Je viens de lire Le Bel Obscur, de l'autrice belge, Caroline Lamarche, tentée que j’étais par ce titre mystérieux. Le livre s’est retrouvé dans la dernière sélection du Goncourt et a obtenu 4 voix au premier tour.
La narratrice part en quête d’un aïeul dont son père avait conservé la photo dans ses archives. Sur le cliché, un jeune homme est assis dans un curieux costume fait d’un tissu brillant. Il est coiffé d’un shako, porte une sorte de lampe attachée au cou et il a entre les mains un curieux objet qui sera identifié plus tard. C’est un membre de leur famille qui s'appelle Edmond et qui a disparu de l'arbre généalogique parce qu’il avait causé "beaucoup de chagrin à sa mère". La narratrice apprend au fur et à mesure de ses recherches qu’il avait fait de brillantes études d'ingénieur à Freiberg en Allemagne, était revenu en Belgique et on l'avait retrouvé mort dans un hôtel à Orléans.

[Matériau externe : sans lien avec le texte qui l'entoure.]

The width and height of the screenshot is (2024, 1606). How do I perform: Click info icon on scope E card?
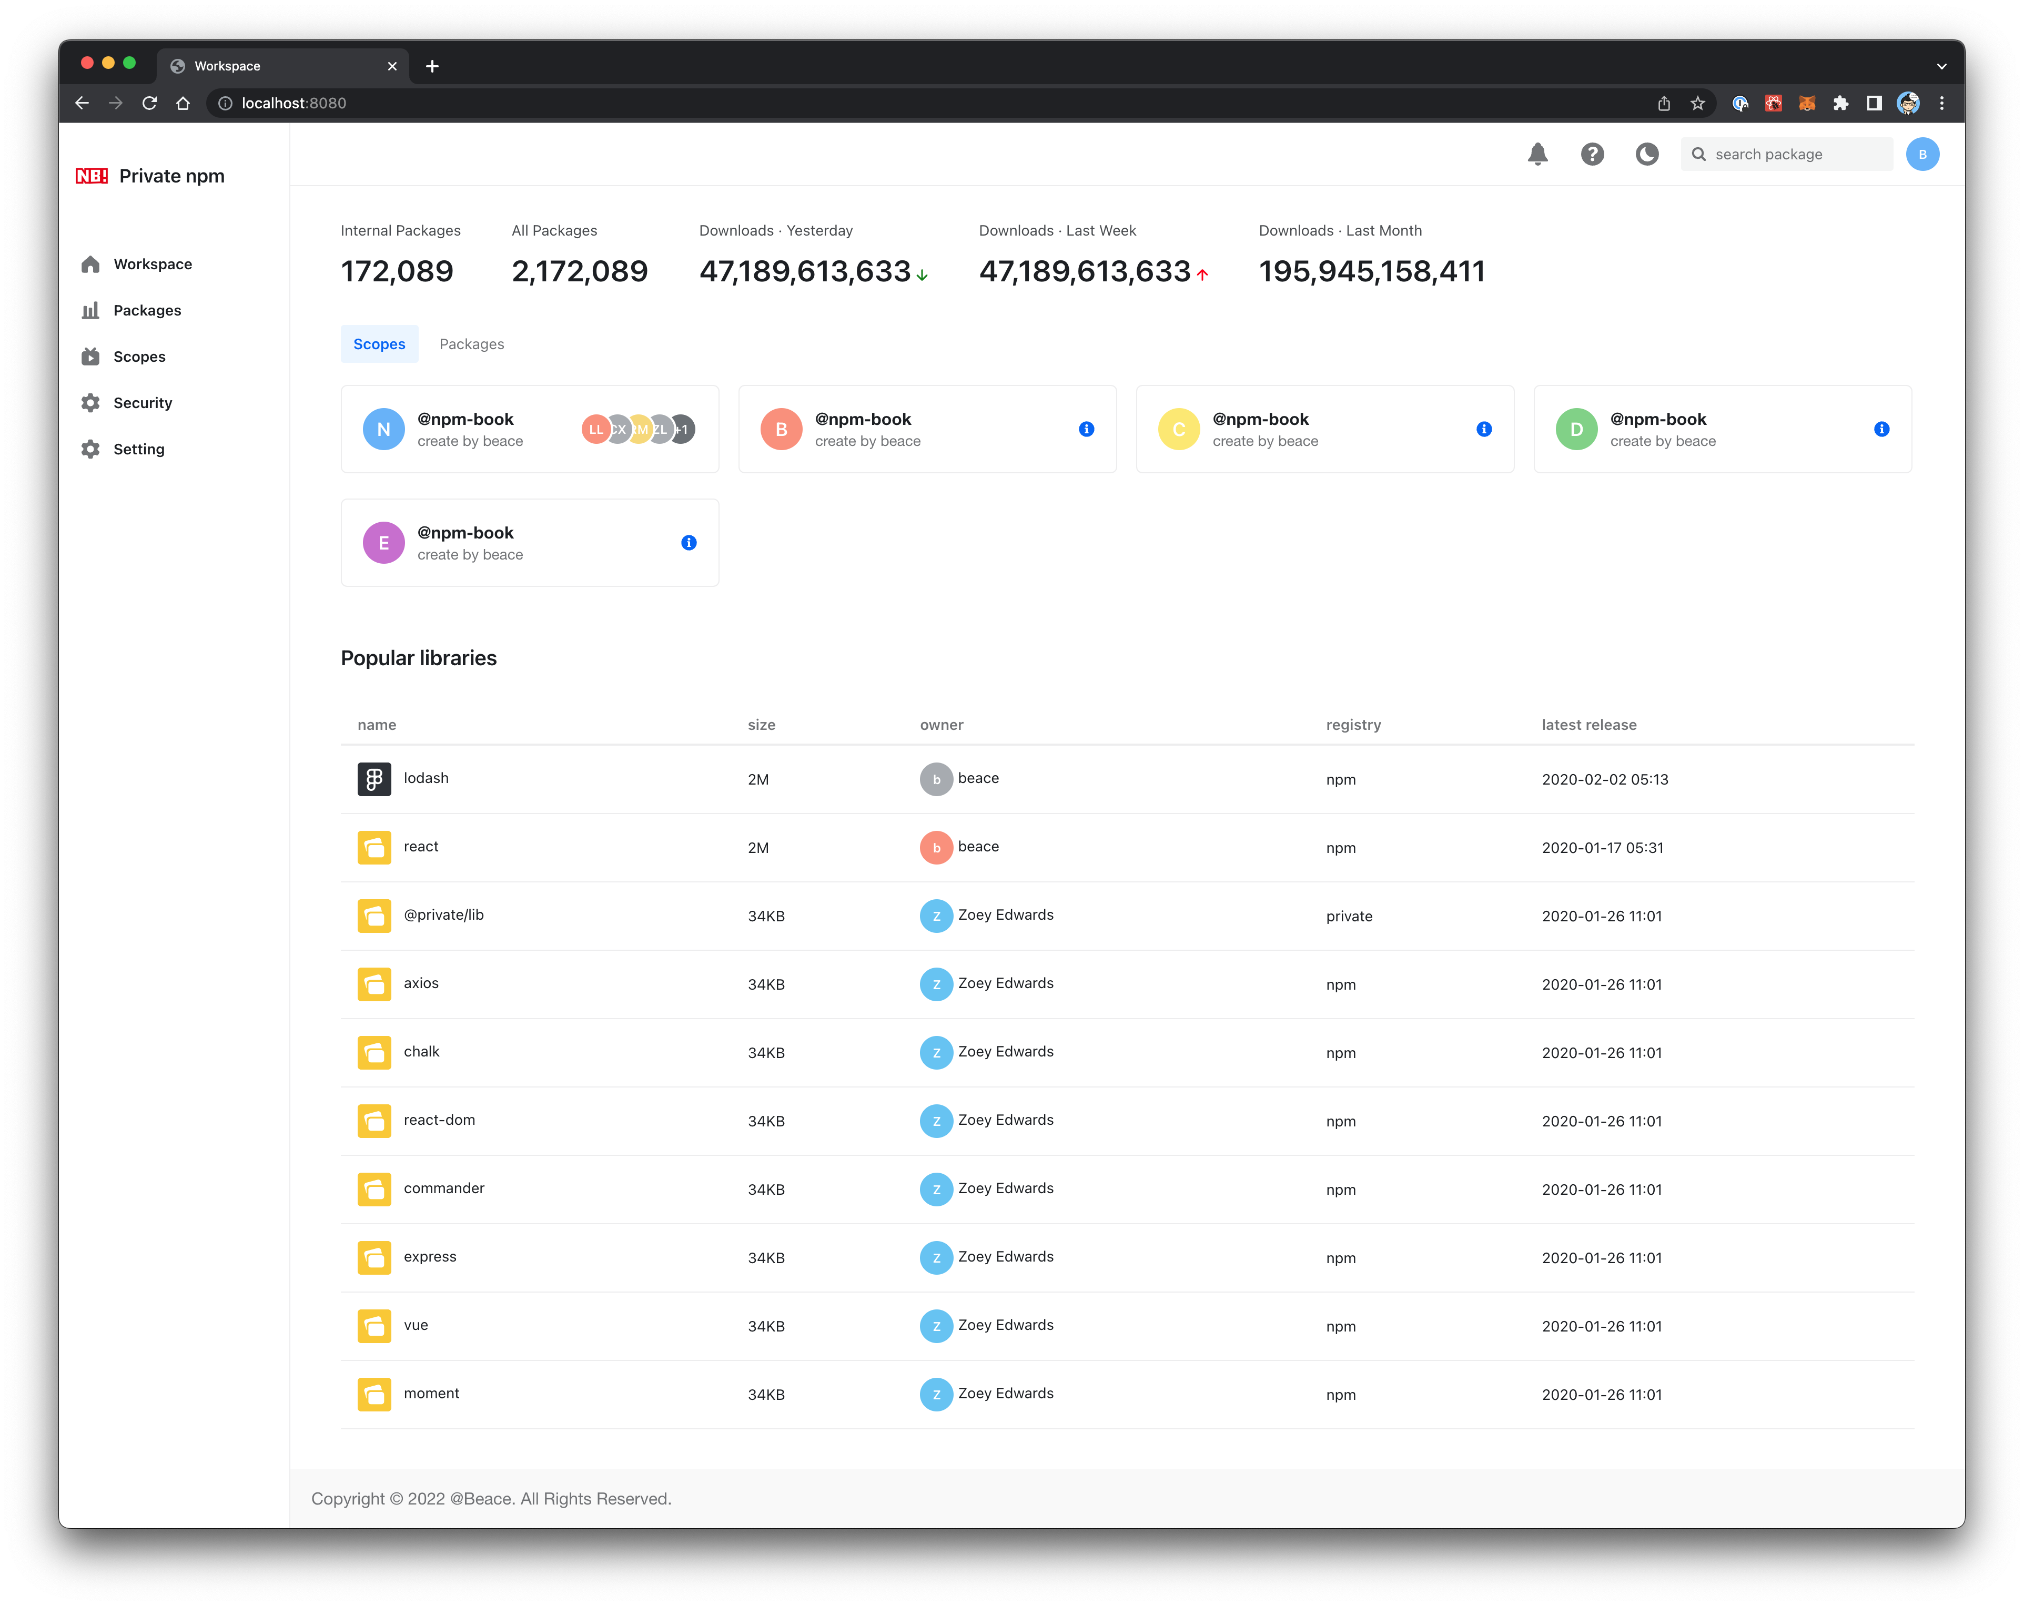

En parallèle avec cette enquête familiale intrigante, la narratrice nous raconte son mariage avec Vincent, son premier, unique et grand amour, dont elle a eu deux filles. Après sept années de vie conjugale heureuse, il lui révèle son homosexualité, leur accord fondamental résidant dans le fait de ne jamais se mentir. Ne voulant pas perdre celui qu'elle aime, elle accepte ses nombreux amants qui viennent même vivre dans la maison familiale.
Je crois que c’est rare qu'une femme d'homosexuel s’exprime dans une autofiction et la narratrice cherche dans les nombreuses études des témoignages qui pourraient la conforter ou lui indiquer l'attitude à adopter : rester ou divorcer. Or il y en a peu.
C’est dans l’élucidation du sort du jeune Edmond, homosexuel comme Vincent, après un voyage sur ses traces à Eiberg, qu’elle découvrira la solution qu’elle cherchait désespérément. J’ai trouvé cependant cette fin hâtive et n’ai pas vraiment compris en quoi ce voyage l'avait aidée à prendre une décision pour prendre son destin en mains.
Si j’ai bien aimé la description de la fascination qu’exerce la photo sur la narratrice, sa découverte de l’objet étrange qu’a le jeune homme au regard mélancolique, l'explication de sa tenue, j'ai été moins convaincue par les péripéties homosexuelles de Vincent, dont la répétition est lassante.
Ce mari qui impose sans état d'âme ses amants à son épouse, sous couvert d’être un couple libre, et de continuer à "être une famille", m'est apparu comme un être égoïste, soucieux uniquement de son propre plaisir malgré ses déclarations d’amour à la narratrice. Quant aux réactions des deux filles, elles sont surprenantes mais peu nombreuses.
Jai trouvé d’une grande vulgarité, et aussi dans l’écriture, la description de la scène de l'élection de Mister Bear où Nikolaï, l'amant bulgare de Vincent, exhibe sa plastique dans un cabaret gay. J’ai cru lire un article de Têtu.
Quant à la narratrice, déchirée entre la fidélité à son amour et son intense sentiment de solitude et d’abandon, elle met bien longtemps à réaliser ce qu’elle veut faire. Elle finit cependant par se créer son propre destin, brisant la « mécanique du déni, ce maquillage du désastre ». Pour ma part, j’ai beaucoup de mal à comprendre comment elle a pu supporter cette cohabitation malsaine avec les amants successifs de son époux, dont la présence signait son propre effacement.
C’est à la lueur de la vie et de la mort d'Edmond, victime de l'ostracisme dont étaient victimes les homosexuels, qu’elle entreprend d'analyser sa propre existence. L’autrice explique ainsi son propos : "Ce jeune homme est mort tout seul dans une chambre d’hôtel, à l’âge de trente ans, en 1865, quatre ans avant que le mot homosexuel soit forgé. Il a dû être dans la confusion et la solitude. Ce roman est une enquête double, à la fois sur cet ancêtre effacé, et l’histoire de la narratrice qui elle-même se sent effacée."
"Lectrice de Jung, elle voit une « formidable synchronicité » entre son ancêtre et sa propre histoire avec Vincent, et ce à un siècle et demi de distance." Certes, elle le fait sans pathos, sans plainte, sans sentimentalisme, dans une langue claire et précise, mais je n'ai pas été vraiment convaincue. Et si le Bel Obscur est Edmond, elle aussi m'est apparue comme une belle obscure et mon avis sur ce roman est très mitigé.